## What you need to do
Reproduce only the part of the data that opens with the line containing "This screenshot has height=148, width=193." and closes with the line containing "click(x=836, y=293)", substituting "screen capture" for each "screenshot". Leave everything else in that part unchanged.
— begin Exercise data —
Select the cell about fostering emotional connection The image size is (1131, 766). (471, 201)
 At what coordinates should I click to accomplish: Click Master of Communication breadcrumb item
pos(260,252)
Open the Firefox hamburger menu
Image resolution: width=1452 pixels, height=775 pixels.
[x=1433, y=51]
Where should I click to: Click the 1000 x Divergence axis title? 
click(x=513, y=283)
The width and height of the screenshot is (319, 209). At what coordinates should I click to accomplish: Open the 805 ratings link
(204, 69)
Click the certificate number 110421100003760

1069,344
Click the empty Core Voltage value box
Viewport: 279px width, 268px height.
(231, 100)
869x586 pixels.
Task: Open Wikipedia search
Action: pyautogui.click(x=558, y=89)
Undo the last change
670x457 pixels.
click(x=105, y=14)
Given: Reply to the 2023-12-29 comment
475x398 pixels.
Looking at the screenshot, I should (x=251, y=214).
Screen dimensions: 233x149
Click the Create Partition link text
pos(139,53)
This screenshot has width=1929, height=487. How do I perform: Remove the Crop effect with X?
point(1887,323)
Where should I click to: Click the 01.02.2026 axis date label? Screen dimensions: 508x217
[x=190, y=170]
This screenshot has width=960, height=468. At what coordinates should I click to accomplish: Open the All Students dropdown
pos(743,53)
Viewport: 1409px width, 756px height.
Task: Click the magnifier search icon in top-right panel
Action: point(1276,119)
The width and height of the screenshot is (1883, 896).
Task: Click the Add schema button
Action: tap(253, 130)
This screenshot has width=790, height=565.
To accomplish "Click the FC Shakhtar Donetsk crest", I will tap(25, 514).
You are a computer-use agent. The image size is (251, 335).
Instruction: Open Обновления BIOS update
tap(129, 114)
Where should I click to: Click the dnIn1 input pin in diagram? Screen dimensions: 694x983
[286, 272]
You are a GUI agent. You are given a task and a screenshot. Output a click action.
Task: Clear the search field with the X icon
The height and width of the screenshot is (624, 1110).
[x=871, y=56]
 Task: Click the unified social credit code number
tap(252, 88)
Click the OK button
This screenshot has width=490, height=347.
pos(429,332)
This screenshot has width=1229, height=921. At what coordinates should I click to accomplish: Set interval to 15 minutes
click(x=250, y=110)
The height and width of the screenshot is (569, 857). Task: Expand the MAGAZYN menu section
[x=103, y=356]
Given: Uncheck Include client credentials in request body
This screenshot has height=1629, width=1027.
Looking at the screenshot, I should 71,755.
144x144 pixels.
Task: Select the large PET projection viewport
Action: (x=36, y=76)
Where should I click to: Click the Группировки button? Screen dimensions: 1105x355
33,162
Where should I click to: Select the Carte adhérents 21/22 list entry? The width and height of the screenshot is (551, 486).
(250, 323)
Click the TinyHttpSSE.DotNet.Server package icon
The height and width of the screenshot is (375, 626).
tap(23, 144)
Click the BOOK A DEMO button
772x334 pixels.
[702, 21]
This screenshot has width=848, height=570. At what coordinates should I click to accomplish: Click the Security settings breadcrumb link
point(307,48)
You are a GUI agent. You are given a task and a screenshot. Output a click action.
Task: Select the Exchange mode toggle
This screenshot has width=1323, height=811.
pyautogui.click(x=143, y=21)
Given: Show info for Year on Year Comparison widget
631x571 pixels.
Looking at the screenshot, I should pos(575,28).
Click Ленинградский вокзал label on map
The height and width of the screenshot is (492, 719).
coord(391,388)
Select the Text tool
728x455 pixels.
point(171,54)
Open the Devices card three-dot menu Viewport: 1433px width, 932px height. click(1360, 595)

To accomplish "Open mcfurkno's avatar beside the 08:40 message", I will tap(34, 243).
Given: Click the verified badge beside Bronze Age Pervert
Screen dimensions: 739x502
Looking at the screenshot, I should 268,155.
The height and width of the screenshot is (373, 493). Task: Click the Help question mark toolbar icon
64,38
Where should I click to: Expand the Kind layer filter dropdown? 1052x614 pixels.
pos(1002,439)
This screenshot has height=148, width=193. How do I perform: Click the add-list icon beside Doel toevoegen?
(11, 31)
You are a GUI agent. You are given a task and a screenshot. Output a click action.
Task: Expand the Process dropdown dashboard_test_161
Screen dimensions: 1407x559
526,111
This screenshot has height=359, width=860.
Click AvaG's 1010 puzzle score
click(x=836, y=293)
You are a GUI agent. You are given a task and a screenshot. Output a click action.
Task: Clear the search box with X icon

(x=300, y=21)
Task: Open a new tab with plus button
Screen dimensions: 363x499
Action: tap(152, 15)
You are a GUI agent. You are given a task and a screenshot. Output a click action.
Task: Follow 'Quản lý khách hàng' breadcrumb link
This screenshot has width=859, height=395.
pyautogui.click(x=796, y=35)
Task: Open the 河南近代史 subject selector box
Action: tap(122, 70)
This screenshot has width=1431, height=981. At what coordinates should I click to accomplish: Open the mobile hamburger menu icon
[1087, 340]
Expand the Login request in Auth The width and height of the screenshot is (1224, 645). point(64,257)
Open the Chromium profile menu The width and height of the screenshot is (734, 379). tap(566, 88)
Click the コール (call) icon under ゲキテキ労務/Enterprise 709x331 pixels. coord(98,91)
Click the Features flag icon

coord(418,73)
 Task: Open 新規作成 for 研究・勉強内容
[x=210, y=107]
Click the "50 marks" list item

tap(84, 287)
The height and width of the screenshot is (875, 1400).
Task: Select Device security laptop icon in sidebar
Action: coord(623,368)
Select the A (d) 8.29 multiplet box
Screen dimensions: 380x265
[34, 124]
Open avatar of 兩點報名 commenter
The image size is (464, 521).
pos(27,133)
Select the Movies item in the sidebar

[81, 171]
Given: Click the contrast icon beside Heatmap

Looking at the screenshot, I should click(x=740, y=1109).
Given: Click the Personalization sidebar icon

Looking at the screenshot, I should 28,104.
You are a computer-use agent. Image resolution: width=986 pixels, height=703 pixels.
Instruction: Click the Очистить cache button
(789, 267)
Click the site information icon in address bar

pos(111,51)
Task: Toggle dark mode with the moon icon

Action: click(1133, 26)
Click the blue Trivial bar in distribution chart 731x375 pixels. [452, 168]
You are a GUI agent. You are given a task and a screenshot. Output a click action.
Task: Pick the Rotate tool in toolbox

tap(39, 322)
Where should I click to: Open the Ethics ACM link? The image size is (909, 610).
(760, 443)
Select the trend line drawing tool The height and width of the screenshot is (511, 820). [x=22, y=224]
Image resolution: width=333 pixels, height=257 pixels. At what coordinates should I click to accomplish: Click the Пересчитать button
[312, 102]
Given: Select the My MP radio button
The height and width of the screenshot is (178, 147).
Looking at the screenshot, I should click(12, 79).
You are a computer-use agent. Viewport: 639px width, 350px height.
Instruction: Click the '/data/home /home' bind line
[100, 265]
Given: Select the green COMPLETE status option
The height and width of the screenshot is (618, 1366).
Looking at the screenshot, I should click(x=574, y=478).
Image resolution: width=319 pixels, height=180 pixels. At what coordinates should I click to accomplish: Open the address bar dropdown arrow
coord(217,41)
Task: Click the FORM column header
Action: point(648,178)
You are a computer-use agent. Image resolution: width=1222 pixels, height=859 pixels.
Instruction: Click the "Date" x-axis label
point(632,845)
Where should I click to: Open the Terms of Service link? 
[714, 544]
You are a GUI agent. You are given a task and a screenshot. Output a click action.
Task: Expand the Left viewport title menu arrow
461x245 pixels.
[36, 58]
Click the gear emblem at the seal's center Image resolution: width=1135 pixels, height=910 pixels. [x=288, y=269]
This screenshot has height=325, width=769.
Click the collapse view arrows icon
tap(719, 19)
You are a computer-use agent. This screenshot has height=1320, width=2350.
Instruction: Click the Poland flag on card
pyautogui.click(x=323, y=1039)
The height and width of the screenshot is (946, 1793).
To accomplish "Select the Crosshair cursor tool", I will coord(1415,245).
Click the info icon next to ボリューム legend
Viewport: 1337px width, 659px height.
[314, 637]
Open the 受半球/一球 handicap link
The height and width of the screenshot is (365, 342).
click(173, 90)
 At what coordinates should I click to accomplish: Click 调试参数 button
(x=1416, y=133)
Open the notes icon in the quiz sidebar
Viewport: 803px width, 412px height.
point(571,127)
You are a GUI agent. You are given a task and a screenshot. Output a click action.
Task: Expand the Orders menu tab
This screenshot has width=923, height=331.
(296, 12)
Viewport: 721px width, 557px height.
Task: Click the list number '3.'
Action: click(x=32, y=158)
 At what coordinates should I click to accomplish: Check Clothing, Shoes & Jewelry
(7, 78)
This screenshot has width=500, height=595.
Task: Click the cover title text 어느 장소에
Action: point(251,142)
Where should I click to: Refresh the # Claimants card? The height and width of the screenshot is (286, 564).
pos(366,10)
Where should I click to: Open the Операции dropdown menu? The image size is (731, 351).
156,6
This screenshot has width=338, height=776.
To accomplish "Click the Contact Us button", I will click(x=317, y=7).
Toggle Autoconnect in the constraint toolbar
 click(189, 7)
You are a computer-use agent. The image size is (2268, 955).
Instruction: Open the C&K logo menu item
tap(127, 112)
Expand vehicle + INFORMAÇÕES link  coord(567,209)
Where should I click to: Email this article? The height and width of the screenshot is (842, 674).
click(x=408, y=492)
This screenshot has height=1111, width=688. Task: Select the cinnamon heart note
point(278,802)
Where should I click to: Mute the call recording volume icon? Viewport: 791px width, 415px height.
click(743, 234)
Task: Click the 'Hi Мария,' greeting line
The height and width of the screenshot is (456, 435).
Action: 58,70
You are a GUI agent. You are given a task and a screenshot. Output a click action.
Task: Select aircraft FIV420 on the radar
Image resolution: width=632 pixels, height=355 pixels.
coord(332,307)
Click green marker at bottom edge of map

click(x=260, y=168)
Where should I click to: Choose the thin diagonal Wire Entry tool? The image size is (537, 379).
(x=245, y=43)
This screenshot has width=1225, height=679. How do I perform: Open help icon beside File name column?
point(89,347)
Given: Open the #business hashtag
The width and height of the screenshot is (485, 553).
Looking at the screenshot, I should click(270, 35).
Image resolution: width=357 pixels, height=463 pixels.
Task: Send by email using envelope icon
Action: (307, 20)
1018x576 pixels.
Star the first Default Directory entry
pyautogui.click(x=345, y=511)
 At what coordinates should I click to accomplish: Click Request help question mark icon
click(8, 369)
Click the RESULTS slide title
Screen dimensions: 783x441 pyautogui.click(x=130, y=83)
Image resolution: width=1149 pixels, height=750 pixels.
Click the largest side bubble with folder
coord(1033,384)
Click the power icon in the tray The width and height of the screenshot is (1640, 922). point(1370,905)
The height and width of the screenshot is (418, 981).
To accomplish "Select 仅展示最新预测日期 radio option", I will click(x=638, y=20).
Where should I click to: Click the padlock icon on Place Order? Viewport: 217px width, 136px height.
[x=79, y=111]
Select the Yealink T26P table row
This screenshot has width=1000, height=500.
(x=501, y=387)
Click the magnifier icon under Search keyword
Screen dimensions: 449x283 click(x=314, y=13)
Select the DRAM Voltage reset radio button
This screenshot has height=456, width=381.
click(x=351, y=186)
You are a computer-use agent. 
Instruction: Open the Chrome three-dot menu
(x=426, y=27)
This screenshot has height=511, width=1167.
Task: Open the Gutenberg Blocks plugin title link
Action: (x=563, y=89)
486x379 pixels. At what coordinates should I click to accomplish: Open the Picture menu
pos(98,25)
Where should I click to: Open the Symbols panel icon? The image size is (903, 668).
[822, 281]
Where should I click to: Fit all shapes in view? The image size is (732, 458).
— end Exercise data —
## Written response
This screen capture has height=148, width=193. How do I perform: Click the add-list icon beside Doel toevoegen?
(11, 31)
You are a GUI agent. You are given a task and a screen capture. Output a click action.
Task: Expand the Process dropdown dashboard_test_161
Screen dimensions: 1407x559
526,111
This screen capture has height=359, width=860.
Click AvaG's 1010 puzzle score
click(x=836, y=293)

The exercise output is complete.